- Given instruction 1
Answer these about the Redfin report on November home prices below:
(a) What was the U.S. median home-sale price in November?
(b) By what percentage did completed home sales fall from November 2017?
(c) How much did the number of homes for sale change year over year in San Jose?
- Given instruction 2
Carry on the Redfin report on November home prices below, picking up after its final sentence.

Prices post sub-4% growth for third consecutive month
Balance of supply and demand is shifting toward homebuyers’ favor in markets like San Francisco, Seattle, Denver, Dallas, and Portland, Oregon
SEATTLE, Dec. 13, 2018 /PRNewswire/ — (NASDAQ: RDFN) — U.S. home-sale prices increased 3.3 percent year over year to a median of $298,800 in November, according to Redfin (www.redfin.com), the next-generation real estate brokerage. November marked the third straight month of annual home price gains under 4 percent after a 77-month-long streak of annual home price gains exceeding 4 percent.
“The tide has turned,” said Redfin Chief Economist Daryl Fairweather. “Sellers are now competing for buyers, but they haven’t all realized it yet. Sellers who have adjusted their price expectations downward are still finding plenty of willing buyers. Sellers holding out for high prices are contributing to declining home sales and growing inventories. We see few signs that buyers are likely to reward their patience.”
The number of completed home sales fell faster than it has in over two years, down 8.3 percent from November 2017. Home sales declined in 65 of the 74 largest metro areas that Redfin tracks.
The only metro areas that saw more than a 5 percent year-over-year increase in sales in November were New Orleans(+9.4%), Tampa (+7.2%), Long Island (+7.1%), and Orlando (+6.5%).
Mortgage rates, which were a full point higher in November 2018 (4.9%) than the 2012-2017 average (3.9%), may be putting a damper on sales.
As home sales continue to decline, the number of homes on the market is on the rise, shifting the balance of supply and demand back toward buyers’ favor. The number of homes for sale in November was up 4.9 percent from a year earlier. This was the highest level of inventory growth since June 2015, and the eighth straight month that the year-over-year figure increased. However, the national figure masks a wide variation among individual metro areas, with inventory skyrocketing in places like San Jose (+123.2%), Seattle (+96.5%) and Oakland (+60.3%) but still falling fast in other areas such as Philadelphia (-24.0%), Camden (-19.8%) and New Orleans (-19.1%). The number of homes newly listed in November rose 0.3 percent year over year.

- Data extract
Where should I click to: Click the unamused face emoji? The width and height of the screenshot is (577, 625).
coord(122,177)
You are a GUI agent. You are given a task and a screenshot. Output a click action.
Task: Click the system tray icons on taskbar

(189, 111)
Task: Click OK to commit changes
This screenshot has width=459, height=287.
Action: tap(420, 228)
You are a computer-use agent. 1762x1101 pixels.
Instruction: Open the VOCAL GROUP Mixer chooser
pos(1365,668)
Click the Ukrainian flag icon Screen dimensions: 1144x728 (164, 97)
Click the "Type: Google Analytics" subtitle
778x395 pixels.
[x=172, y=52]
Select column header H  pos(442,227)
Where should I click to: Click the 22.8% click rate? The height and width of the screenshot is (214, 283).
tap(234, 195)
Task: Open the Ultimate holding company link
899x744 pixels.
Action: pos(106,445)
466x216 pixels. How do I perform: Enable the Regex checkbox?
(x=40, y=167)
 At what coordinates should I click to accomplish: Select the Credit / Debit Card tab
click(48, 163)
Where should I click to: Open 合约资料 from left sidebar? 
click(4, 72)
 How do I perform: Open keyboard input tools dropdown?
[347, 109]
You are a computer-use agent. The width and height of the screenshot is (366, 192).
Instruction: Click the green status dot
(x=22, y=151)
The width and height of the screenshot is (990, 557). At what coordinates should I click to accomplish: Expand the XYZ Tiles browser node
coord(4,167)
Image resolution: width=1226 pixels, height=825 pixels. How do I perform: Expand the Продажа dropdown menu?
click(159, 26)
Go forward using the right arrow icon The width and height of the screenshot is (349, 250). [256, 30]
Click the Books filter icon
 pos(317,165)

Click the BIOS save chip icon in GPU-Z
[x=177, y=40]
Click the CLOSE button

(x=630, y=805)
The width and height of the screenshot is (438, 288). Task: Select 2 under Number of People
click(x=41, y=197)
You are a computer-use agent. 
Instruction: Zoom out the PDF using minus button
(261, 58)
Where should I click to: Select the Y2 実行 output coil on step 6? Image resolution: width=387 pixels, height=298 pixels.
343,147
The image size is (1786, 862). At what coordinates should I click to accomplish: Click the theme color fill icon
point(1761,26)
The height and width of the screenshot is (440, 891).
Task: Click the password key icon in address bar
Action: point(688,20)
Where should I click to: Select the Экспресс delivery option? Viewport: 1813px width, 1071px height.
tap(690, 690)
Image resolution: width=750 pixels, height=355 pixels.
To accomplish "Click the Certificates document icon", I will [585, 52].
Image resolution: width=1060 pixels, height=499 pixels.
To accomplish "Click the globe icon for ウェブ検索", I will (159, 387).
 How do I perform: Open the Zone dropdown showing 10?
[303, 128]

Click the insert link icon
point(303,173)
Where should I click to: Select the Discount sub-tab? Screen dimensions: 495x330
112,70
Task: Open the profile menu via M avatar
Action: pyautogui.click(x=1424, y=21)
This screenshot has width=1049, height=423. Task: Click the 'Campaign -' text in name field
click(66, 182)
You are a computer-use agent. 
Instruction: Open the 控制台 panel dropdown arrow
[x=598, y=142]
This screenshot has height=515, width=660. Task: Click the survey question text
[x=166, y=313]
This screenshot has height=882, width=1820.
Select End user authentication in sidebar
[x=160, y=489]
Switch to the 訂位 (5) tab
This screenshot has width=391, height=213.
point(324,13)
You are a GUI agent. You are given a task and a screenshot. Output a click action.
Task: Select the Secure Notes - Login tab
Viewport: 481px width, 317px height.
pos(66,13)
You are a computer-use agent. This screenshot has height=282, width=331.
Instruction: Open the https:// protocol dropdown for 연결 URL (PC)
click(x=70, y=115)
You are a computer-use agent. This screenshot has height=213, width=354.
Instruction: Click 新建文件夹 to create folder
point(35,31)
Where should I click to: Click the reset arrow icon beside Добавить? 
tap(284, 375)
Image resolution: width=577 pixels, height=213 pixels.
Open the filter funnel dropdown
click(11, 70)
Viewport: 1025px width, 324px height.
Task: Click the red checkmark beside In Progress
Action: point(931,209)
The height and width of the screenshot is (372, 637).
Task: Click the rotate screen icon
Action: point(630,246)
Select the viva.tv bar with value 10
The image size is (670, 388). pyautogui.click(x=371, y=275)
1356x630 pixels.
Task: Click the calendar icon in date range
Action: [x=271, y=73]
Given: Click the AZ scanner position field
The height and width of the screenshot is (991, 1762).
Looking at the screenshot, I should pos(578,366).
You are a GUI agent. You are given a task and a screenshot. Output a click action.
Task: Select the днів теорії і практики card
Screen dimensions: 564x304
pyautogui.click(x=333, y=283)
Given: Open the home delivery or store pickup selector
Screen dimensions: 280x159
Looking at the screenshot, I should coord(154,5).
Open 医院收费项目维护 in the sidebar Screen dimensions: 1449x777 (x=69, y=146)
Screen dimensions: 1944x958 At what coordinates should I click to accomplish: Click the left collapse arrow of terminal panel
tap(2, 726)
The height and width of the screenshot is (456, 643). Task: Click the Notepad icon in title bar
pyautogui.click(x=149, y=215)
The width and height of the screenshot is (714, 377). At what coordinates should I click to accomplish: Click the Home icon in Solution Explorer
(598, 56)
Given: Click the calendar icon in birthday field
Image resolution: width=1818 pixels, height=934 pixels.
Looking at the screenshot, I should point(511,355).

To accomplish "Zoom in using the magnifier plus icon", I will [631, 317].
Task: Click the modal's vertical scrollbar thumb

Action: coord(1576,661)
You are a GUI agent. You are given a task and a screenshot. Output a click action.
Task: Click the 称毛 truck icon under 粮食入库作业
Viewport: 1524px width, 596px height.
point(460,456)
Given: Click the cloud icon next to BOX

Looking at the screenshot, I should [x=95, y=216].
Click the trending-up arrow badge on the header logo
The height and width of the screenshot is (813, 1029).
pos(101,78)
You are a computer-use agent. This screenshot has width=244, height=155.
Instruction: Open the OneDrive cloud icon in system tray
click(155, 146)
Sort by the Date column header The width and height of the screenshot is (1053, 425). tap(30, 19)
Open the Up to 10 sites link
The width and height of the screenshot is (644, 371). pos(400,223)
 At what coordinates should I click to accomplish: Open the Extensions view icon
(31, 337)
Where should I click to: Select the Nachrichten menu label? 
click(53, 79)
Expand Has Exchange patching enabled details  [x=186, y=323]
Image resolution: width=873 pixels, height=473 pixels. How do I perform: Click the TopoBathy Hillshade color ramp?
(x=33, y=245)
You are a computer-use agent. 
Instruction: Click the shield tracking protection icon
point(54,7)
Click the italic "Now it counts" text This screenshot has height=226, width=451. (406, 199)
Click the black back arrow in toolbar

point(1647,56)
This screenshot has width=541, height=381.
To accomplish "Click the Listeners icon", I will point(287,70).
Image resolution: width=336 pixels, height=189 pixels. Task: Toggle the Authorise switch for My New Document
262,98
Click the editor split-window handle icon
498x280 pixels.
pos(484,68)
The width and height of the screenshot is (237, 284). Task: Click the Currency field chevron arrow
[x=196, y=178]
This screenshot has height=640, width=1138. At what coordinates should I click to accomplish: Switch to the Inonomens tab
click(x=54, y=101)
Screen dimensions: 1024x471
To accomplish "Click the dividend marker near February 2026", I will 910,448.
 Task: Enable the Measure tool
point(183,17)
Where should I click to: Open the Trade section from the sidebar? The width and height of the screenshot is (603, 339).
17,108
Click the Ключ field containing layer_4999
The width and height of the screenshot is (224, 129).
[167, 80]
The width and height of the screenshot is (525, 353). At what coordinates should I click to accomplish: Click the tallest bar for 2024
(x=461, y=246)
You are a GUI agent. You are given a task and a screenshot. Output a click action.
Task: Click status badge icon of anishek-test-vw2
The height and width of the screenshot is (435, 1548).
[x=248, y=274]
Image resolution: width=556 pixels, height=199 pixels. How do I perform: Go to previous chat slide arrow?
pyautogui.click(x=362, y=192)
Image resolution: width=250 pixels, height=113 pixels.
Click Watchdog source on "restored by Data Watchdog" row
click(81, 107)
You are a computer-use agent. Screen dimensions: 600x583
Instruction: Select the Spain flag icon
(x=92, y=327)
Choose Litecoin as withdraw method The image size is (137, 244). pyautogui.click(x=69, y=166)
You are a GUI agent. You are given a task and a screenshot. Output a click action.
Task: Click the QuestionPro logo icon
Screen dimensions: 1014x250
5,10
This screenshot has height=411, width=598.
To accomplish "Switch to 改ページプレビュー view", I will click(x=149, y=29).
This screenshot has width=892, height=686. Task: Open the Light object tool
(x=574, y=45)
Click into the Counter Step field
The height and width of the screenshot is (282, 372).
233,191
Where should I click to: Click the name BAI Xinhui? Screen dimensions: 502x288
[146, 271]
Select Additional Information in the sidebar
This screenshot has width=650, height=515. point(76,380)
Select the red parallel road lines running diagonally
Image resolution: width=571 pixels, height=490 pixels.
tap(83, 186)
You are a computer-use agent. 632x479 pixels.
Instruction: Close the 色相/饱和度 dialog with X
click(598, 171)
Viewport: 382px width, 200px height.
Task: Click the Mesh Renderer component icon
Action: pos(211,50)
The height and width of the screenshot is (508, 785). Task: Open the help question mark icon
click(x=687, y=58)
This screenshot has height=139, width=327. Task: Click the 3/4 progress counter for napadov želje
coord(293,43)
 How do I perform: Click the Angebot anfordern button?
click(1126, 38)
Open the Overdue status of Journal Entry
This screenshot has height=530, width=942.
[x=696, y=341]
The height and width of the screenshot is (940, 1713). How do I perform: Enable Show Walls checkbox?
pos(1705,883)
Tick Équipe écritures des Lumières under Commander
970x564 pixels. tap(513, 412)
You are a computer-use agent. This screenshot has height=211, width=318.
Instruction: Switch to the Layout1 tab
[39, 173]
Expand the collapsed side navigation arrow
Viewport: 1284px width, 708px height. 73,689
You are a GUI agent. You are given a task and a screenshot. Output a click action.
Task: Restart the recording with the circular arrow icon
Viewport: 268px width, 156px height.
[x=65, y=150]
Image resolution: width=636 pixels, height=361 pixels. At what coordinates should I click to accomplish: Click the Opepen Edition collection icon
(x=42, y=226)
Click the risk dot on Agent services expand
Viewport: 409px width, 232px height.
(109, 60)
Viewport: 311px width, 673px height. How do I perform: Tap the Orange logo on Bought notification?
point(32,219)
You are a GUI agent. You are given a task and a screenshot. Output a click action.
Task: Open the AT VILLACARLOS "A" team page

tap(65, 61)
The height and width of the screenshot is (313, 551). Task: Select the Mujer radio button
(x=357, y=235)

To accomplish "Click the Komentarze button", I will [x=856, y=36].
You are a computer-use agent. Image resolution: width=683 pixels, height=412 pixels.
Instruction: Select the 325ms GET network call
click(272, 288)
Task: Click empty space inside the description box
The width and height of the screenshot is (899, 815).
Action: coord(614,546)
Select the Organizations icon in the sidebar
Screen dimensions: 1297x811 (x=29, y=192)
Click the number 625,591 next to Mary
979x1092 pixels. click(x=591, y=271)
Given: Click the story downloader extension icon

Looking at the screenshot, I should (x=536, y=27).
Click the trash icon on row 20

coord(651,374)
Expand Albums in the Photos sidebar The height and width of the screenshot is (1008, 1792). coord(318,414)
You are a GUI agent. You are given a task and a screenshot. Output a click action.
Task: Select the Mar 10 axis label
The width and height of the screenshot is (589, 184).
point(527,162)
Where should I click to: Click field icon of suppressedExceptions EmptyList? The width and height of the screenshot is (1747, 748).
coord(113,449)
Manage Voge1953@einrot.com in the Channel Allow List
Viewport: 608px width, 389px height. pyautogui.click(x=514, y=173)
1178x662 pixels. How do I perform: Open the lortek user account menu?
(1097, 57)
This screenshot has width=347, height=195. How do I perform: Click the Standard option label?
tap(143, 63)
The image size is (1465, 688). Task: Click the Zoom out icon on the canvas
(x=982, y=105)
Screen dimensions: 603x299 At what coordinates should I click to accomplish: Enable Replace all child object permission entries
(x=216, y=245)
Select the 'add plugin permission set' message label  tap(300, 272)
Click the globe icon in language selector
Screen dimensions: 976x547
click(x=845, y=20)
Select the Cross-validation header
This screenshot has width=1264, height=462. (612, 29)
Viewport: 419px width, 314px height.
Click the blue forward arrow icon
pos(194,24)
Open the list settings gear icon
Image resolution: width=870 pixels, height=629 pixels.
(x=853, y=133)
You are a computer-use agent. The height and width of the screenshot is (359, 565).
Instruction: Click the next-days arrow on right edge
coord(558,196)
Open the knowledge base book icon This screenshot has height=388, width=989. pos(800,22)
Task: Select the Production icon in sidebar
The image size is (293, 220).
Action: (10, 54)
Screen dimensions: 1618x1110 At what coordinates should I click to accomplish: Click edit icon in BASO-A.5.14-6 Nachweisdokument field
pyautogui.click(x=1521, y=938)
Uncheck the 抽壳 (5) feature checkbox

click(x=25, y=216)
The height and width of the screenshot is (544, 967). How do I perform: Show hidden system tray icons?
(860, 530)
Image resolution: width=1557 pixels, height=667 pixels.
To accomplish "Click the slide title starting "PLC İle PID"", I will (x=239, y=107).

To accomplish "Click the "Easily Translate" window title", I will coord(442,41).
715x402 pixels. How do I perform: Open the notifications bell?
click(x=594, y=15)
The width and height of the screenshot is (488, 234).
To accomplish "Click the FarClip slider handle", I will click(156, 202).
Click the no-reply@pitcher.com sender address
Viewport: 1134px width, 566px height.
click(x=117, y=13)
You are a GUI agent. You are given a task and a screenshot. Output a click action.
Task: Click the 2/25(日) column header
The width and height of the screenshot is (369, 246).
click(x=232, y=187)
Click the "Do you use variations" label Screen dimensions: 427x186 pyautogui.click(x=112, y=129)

- Task result 1
(a) $298,800
(b) 8.3 percent
(c) It rose 123.2 percent.

- Task result 2
Across Redfin metros, the typical home that sold in November went under contract in a median of 44 days, two days faster than last year. Earlier this year the fastest markets saw homes go under contract in less than 10 days, but spring’s fastest markets are slowing down the most this fall. This November, 19 percent of homes sold above the list price, down from 22.2 percent last November. Meanwhile the share of homes with a price drop declined slightly from an all-time high of 31.2 percent in October to 24.6 percent in November. Nationwide, the number of homes newly listed in November rose 0.3 percent year over year.
To read the full report, complete with graphs, charts and market-level data, please visit: https://www.redfin.com/blog/2018/12/november-2018-housing-market-tracker-inventory-up-sales-down.html
Redfin (www.redfin.com) is the next-generation real estate brokerage, combining its own full-service agents with modern technology to redefine real estate in the consumer’s favor. Founded by software engineers, Redfin has the country’s #1 brokerage website and offers a host of online tools to consumers, including the Redfin Estimate, the automated home-value estimate with the industry’s lowest published error rate for listed homes. Homebuyers and sellers enjoy a full-service, technology-powered experience from Redfin real estate agents, while saving thousands in commissions. Redfin serves more than 80 major metro areas across the U.S. The company has closed more than $60 billion in home sales.
For more information or to contact a local Redfin real estate agent, visit www.redfin.com. To learn about housing market trends and download data, visit the Redfin Data Center. To be added to Redfin’s press release distribution list, subscribe here. To view Redfin’s press center, click here.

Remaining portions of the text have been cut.